At its heart, service learning is essentially experiential education par excellence. Students engaged in service learning programs are challenged to wrestle with their own perceptions, viewpoints, stereotypes, prejudices and attitudes through continual reflective activities, while working together on a service project that meets a real community need. The lessons learned and the objectives achieved will vary due to the context of the project and the particular issues being addressed through the program and the reflection sessions. Character development, interfaith religious education, ethnic conflict resolution, religious education as a process of liberation, the individual in community, gender roles, and personal growth and development are just a few of the issues for which service learning can be utilized for effective teaching and learning.

When people hear the term “service learning,” they often think of community service projects and volunteer programs. However, these are not the same as service learning programs. Nor is the learning in a simple community service project the same as what is gained in service learning. An act of service in and of itself is “good” and can be a powerful learning experience. However, if nothing more is done with the experience, it can, and often does, fade into the backwaters of the student’s memory, with the probable result of having learned little or nothing at all. Why? There is no anchoring action or component in the project that anchors the experience to a learning task. That is the limitation of straightforward “service projects” or “community service work.” These programs have no clear anchor or learning component. Consequently, any learning that takes place is contingent on the student’s experience of feeling good or feeling satisfied by the act of service. Because that feeling is not easily sustained, it fades into his or her memory as a “nice experience.”

Service learning is different, however, because there are two dynamics at work in a service-learning program. First is the service act itself. Through that selfless act, our attitudes, emotions, and feelings are gradually awakened and stimulated. We experience what Thomas Lickona calls “moral feeling.” (Lickona 1991) The service activity triggers moral feeling which in turn opens us up to begin to experience the holy. It also creates a fertile seedbed for a sense of humility that allows us to see and learn those things that we may have been too closed and set in our ways to see before. This then sets the stage for the second dynamic of service learning: reflection.

» **Given information**:
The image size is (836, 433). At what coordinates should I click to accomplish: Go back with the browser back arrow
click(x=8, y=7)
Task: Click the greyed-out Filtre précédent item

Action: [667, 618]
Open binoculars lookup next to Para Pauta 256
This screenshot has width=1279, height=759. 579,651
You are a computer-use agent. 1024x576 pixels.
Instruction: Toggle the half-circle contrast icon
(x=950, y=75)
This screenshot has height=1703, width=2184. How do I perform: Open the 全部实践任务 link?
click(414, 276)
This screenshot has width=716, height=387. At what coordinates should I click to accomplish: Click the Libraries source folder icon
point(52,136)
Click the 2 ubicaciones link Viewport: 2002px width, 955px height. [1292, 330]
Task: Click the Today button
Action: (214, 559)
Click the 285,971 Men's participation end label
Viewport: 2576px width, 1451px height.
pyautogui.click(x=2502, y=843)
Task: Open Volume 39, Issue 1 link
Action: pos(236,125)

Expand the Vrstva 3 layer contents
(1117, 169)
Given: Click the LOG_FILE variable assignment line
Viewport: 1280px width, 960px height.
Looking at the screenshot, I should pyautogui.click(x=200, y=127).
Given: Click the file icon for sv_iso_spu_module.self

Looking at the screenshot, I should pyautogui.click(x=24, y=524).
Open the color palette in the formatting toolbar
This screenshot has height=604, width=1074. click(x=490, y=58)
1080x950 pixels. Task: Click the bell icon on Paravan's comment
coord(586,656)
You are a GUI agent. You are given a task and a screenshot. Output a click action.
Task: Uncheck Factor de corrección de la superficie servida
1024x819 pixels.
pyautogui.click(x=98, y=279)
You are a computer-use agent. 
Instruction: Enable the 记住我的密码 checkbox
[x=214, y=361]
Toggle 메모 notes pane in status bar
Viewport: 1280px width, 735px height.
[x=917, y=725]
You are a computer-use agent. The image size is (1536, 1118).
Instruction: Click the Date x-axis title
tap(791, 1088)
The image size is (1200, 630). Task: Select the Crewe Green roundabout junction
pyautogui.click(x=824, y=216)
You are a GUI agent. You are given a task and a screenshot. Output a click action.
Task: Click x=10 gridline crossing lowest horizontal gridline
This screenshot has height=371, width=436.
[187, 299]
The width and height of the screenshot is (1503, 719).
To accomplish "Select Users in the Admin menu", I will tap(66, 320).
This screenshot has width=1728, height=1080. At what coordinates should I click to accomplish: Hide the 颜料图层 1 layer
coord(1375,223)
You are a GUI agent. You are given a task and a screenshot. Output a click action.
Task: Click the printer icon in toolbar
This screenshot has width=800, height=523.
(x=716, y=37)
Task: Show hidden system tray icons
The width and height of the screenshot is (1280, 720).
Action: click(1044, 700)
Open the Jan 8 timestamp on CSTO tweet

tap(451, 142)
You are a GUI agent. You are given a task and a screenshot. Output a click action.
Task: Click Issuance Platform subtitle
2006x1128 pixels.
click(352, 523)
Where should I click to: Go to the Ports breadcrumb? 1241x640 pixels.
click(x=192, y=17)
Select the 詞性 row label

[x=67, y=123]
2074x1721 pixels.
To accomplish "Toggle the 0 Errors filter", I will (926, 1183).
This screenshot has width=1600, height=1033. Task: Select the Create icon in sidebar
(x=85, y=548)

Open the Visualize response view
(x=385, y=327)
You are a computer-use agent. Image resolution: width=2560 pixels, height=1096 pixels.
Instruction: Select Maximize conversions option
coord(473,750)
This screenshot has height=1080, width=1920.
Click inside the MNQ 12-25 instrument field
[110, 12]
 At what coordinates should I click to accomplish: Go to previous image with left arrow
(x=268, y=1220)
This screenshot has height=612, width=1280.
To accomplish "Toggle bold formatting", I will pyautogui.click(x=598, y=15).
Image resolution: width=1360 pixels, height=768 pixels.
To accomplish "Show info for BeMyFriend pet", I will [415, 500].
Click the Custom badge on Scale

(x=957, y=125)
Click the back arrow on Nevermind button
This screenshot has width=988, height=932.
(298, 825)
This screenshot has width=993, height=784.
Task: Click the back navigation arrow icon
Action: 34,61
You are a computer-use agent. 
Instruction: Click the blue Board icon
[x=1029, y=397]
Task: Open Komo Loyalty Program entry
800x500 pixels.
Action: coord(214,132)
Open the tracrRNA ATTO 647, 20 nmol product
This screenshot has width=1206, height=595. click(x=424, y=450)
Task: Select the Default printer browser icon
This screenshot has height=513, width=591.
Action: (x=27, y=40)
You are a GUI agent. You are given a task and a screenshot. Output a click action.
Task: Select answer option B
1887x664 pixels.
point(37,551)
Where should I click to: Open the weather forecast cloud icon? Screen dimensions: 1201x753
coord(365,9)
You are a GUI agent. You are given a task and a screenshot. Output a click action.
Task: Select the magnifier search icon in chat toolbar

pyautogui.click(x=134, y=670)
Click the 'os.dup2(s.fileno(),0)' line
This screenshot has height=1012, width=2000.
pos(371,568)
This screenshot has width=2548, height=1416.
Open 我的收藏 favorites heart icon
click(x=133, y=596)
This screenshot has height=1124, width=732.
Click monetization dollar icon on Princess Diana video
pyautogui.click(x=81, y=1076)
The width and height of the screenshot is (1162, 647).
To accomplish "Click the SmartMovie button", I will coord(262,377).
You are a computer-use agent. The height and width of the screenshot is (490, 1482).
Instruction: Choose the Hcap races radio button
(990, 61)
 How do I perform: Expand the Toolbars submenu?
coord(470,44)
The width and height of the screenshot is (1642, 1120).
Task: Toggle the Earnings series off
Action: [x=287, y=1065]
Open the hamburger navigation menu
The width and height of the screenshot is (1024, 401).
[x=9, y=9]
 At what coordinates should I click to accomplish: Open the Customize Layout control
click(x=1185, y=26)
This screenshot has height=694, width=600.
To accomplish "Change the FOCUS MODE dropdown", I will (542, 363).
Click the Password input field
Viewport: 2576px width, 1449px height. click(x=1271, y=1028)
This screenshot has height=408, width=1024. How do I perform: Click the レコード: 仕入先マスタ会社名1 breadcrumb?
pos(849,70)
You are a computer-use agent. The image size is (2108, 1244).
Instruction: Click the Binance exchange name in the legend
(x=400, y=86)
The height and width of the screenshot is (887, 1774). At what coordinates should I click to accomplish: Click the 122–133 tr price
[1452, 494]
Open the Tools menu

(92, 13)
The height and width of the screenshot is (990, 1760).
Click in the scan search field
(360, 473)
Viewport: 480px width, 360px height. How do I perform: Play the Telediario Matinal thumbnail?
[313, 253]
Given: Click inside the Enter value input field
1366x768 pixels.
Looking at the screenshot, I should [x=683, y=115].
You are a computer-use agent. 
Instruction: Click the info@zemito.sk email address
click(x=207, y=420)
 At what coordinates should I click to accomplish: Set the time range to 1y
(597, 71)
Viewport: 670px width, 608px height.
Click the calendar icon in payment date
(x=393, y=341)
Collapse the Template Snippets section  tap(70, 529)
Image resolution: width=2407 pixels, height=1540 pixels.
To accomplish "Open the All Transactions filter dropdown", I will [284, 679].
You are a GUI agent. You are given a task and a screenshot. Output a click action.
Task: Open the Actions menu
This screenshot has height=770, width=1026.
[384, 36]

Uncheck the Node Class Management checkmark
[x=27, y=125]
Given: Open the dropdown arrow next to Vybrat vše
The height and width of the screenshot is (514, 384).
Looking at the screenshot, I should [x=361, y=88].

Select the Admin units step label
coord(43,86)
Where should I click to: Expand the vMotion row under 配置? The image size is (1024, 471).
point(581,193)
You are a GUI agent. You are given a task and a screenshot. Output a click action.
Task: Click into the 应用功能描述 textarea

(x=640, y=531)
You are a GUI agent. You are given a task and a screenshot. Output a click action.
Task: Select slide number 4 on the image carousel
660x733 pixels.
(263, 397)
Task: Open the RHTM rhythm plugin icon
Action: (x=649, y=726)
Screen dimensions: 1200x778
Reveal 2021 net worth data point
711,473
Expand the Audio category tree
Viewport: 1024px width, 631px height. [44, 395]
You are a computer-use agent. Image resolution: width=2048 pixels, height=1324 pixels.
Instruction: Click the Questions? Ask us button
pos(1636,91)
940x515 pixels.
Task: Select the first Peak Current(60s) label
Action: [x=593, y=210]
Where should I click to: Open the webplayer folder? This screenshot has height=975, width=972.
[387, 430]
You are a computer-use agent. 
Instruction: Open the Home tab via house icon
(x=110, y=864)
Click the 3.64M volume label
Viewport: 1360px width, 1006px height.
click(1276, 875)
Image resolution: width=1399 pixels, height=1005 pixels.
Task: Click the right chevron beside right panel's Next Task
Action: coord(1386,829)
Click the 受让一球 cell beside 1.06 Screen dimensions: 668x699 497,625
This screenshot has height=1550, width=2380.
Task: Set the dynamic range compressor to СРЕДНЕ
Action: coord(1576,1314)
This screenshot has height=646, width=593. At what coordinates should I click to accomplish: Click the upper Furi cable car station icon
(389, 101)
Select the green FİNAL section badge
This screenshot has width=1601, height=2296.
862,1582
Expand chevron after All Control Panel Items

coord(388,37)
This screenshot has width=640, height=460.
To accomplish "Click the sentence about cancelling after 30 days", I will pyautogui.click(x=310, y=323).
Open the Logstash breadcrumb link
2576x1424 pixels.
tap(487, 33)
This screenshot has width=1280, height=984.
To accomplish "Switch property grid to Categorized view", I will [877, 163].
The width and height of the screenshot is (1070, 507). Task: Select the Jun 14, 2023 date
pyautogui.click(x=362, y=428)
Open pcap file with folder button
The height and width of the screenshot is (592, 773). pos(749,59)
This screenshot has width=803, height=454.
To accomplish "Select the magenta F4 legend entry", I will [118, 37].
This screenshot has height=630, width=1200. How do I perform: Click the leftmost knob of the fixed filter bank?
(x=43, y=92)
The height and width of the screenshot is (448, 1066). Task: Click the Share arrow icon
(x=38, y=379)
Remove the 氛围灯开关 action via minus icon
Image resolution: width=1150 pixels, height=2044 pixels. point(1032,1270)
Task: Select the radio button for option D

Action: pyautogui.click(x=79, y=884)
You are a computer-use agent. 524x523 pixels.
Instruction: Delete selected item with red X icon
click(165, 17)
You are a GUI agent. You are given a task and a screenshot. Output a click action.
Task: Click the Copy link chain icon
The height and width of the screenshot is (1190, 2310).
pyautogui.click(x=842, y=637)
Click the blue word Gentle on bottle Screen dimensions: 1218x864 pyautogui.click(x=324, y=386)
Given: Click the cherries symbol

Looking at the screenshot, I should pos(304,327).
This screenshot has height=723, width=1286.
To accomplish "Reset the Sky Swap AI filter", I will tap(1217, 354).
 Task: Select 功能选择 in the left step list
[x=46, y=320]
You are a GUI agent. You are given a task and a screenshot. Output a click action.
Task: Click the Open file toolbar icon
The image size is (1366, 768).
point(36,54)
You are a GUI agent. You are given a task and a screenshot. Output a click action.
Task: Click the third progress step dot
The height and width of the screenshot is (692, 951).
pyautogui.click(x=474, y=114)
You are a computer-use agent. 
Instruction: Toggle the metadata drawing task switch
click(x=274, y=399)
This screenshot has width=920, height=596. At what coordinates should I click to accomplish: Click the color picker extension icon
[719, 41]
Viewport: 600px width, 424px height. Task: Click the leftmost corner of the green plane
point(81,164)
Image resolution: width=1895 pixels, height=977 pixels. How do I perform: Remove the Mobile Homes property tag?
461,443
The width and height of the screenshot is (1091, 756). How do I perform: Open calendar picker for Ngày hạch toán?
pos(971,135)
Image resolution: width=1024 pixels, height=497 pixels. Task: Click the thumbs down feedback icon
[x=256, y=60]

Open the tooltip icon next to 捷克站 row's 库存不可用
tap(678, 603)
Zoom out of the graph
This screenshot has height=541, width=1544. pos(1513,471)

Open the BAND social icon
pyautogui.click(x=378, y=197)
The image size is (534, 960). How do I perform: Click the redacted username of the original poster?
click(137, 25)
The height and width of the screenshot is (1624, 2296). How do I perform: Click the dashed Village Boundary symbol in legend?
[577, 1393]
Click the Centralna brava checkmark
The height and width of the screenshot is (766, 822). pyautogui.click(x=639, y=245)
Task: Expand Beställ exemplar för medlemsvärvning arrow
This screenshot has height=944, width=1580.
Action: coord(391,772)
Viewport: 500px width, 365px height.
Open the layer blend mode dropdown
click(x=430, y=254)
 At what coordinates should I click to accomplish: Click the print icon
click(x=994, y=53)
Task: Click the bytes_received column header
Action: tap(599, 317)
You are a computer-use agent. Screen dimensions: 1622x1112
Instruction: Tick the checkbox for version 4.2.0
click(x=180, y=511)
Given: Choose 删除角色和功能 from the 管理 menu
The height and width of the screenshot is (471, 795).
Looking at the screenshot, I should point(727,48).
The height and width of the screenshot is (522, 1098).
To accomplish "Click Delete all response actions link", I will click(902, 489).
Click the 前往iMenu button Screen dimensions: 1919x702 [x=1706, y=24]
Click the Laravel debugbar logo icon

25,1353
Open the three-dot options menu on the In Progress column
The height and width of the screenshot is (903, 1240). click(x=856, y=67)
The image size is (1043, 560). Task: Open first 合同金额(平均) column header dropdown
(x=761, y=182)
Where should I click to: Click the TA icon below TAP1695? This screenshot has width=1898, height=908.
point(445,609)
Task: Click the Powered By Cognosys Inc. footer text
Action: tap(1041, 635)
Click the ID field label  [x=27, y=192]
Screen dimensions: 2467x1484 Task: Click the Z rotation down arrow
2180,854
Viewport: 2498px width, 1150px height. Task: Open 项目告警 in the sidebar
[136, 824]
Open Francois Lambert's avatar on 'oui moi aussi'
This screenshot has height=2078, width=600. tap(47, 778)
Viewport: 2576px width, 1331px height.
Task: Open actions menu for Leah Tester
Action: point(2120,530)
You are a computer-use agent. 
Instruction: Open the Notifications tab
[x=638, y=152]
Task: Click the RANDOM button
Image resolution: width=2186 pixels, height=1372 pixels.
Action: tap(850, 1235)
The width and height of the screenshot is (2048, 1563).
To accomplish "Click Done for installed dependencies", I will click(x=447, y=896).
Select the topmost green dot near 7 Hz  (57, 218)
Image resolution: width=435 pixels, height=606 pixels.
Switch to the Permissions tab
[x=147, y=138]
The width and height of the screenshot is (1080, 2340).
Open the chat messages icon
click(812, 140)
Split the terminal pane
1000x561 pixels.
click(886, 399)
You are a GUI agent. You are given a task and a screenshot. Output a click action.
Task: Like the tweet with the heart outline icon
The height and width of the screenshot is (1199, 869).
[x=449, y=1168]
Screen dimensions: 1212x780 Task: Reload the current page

» **Exercise tasks**:
1. Decide whether each statement below agrees with the service learning passage, answering yes or no and quoting the words of the passage that settle it: (a) a service-learning program has two dynamics at work; (b) the passage credits Thomas Lickona with the term "moral feeling"; (c) plain community service projects have a clear learning component.
2. Quote the service learning passage word for word, covering the stretch from "At its heart, service" through "teaching and learning.".
Base your work only on the service learning passage, not on the listing.

» **Final results**:
1.
(a) Yes: "there are two dynamics at work in a service-learning program."
(b) Yes: "We experience what Thomas Lickona calls "moral feeling.""
(c) No: "These programs have no clear anchor or learning component."

2.
At its heart, service learning is essentially experiential education par excellence. Students engaged in service learning programs are challenged to wrestle with their own perceptions, viewpoints, stereotypes, prejudices and attitudes through continual reflective activities, while working together on a service project that meets a real community need. The lessons learned and the objectives achieved will vary due to the context of the project and the particular issues being addressed through the program and the reflection sessions. Character development, interfaith religious education, ethnic conflict resolution, religious education as a process of liberation, the individual in community, gender roles, and personal growth and development are just a few of the issues for which service learning can be utilized for effective teaching and learning.